Source records
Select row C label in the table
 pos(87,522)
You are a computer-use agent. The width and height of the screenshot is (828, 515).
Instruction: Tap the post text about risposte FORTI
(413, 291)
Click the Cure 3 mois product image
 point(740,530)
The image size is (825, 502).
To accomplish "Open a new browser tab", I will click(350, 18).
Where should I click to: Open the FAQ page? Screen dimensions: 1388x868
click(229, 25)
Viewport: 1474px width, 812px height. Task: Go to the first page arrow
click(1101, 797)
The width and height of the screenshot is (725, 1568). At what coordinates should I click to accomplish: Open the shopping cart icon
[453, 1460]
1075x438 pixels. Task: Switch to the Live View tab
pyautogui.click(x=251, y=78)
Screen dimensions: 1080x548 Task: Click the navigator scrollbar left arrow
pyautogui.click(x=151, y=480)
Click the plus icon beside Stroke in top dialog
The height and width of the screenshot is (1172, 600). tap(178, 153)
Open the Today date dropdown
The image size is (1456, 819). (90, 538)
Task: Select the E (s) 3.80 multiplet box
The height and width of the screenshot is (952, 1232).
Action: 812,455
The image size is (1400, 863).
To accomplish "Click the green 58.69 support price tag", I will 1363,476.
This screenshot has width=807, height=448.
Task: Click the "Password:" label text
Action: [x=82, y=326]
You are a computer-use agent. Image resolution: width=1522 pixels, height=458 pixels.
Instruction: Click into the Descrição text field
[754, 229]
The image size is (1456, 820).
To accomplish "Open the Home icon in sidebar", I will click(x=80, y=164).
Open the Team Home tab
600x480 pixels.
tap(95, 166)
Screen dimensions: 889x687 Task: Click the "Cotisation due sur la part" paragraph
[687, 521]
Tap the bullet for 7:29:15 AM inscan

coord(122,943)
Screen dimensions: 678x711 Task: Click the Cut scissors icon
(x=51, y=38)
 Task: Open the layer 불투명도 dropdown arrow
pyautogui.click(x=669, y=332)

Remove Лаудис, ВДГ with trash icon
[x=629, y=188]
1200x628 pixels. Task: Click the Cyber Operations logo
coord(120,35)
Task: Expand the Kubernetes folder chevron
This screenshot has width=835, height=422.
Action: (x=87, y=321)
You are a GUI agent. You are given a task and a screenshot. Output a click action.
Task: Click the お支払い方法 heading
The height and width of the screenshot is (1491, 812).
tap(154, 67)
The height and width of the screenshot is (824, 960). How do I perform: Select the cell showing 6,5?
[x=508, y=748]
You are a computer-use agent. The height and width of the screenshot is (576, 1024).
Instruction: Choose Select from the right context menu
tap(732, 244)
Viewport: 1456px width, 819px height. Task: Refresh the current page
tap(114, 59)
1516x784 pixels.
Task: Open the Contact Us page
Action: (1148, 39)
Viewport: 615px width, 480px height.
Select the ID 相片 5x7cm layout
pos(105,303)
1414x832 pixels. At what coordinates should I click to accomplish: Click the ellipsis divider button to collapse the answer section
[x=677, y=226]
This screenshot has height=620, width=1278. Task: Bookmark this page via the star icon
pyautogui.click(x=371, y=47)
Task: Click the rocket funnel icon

## Exercise directions
Present the part of the listing that opens with the line containing "Viewport: 1474px width, 812px" and closes with the line containing "(x=51, y=38)" as a Markdown table with the columns Row and Listing line, leaving out blank lines.

## Task answer
| Row | Listing line |
|---|---|
| 1 | Viewport: 1474px width, 812px height. Task: Go to the first page arrow |
| 2 | click(1101, 797) |
| 3 | The width and height of the screenshot is (725, 1568). At what coordinates should I click to accomplish: Open the shopping cart icon |
| 4 | [453, 1460] |
| 5 | 1075x438 pixels. Task: Switch to the Live View tab |
| 6 | pyautogui.click(x=251, y=78) |
| 7 | Screen dimensions: 1080x548 Task: Click the navigator scrollbar left arrow |
| 8 | pyautogui.click(x=151, y=480) |
| 9 | Click the plus icon beside Stroke in top dialog |
| 10 | The height and width of the screenshot is (1172, 600). tap(178, 153) |
| 11 | Open the Today date dropdown |
| 12 | The image size is (1456, 819). (90, 538) |
| 13 | Task: Select the E (s) 3.80 multiplet box |
| 14 | The height and width of the screenshot is (952, 1232). |
| 15 | Action: 812,455 |
| 16 | The image size is (1400, 863). |
| 17 | To accomplish "Click the green 58.69 support price tag", I will 1363,476. |
| 18 | This screenshot has width=807, height=448. |
| 19 | Task: Click the "Password:" label text |
| 20 | Action: [x=82, y=326] |
| 21 | You are a computer-use agent. Image resolution: width=1522 pixels, height=458 pixels. |
| 22 | Instruction: Click into the Descrição text field |
| 23 | [754, 229] |
| 24 | The image size is (1456, 820). |
| 25 | To accomplish "Open the Home icon in sidebar", I will click(x=80, y=164). |
| 26 | Open the Team Home tab |
| 27 | 600x480 pixels. |
| 28 | tap(95, 166) |
| 29 | Screen dimensions: 889x687 Task: Click the "Cotisation due sur la part" paragraph |
| 30 | [687, 521] |
| 31 | Tap the bullet for 7:29:15 AM inscan |
| 32 | coord(122,943) |
| 33 | Screen dimensions: 678x711 Task: Click the Cut scissors icon |
| 34 | (x=51, y=38) |